When was asked to her what questions she had for the company, twice, the job candidate replied, “None, really. I’ve been following you guys online for awhile and feel like I know everything already.”
That was a fatal error, of course. By not asking questions, she told me she wasn’t truly interested in learning more, in creating value, and in our company. She wasn’t interested enough in learning more to find out if we were a fit for her. It is not possible to hire an otherwise well-qualified candidate because, in her lack of questions, she displayed a lack of passion for, interest in, and curiosity about our company, the position, and the fit.
The most important thing you must do in every interview is to ask great questions.
The key is to ask great questions – not to ask questions that you should know the answers to already (“What does the position entail?) or questions that make it all about you (“What is your vacation policy?”)
Don’t ask questions to check a box. Ask questions out of authentic, genuine curiosity.
Here are 9 great questions you can use or make your own on your next job interview. Of course, don’t ask all nine, but choose a couple and tailor them based on your unique circumstances:
1) Who would make the ideal candidate for this position?
2) How will the work I’ll be doing contribute to the organization’s mission?

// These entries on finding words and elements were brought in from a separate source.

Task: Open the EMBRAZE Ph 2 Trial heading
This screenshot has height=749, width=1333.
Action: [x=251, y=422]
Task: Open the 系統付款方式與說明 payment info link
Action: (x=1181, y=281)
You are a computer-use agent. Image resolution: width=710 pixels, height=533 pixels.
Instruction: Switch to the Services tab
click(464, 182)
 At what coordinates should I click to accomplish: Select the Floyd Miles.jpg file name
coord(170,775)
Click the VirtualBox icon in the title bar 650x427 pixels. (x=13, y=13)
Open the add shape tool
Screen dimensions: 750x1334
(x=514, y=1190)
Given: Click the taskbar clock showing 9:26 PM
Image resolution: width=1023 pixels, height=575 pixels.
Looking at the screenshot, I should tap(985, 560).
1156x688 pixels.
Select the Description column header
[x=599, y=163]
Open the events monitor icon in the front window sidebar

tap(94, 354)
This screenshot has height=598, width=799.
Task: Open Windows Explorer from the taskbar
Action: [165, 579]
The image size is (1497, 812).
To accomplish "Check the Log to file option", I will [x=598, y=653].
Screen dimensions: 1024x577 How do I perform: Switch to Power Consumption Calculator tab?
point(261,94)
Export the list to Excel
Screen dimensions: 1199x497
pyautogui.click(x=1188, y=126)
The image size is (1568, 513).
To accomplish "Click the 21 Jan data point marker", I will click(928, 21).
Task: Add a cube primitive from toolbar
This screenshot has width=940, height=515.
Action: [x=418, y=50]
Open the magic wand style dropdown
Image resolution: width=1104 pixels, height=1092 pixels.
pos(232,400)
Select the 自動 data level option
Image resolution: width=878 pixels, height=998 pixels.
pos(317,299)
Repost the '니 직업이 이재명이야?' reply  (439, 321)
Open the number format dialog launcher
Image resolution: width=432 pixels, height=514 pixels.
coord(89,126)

3) What were the best things about the last person who held this position?
4) What are three ways I can contribute to the company beyond the job description?
5) How can I best contribute to the department’s goals?
6) How do you see me best contributing to the corporate culture and morale?
7) What do you see as the biggest challenges of working here and how can I overcome those challenges?
8) What is your vision for where the company or department will be in one year? In 3-5 years?
9) How can I best help you and the team succeed?
The more research you do in advance, the more you can ask specific questions about the company’s recent news, blog posts, product launches, plans, etc. The more you pay attention throughout the interview, the more you can ask specific questions based on what you hear. But here’s the bottom line:
Ask questions that demonstrate genuine interest in the organization and how you can fit in to their success.
Remember, also, job interviewing is a two-way-street!
By asking questions, you can get a much better sense of the organization you’re interviewing at, the team and culture of the company, and the extent to which you’d even want to work there.
When job seekers go to a job interview not only with great answers, but with great questions, the HR are for sure excited about the prospects of hiring them. And hopefully, they can get some great answers from companies, and get excited about the prospects of working there as well. Fair enough?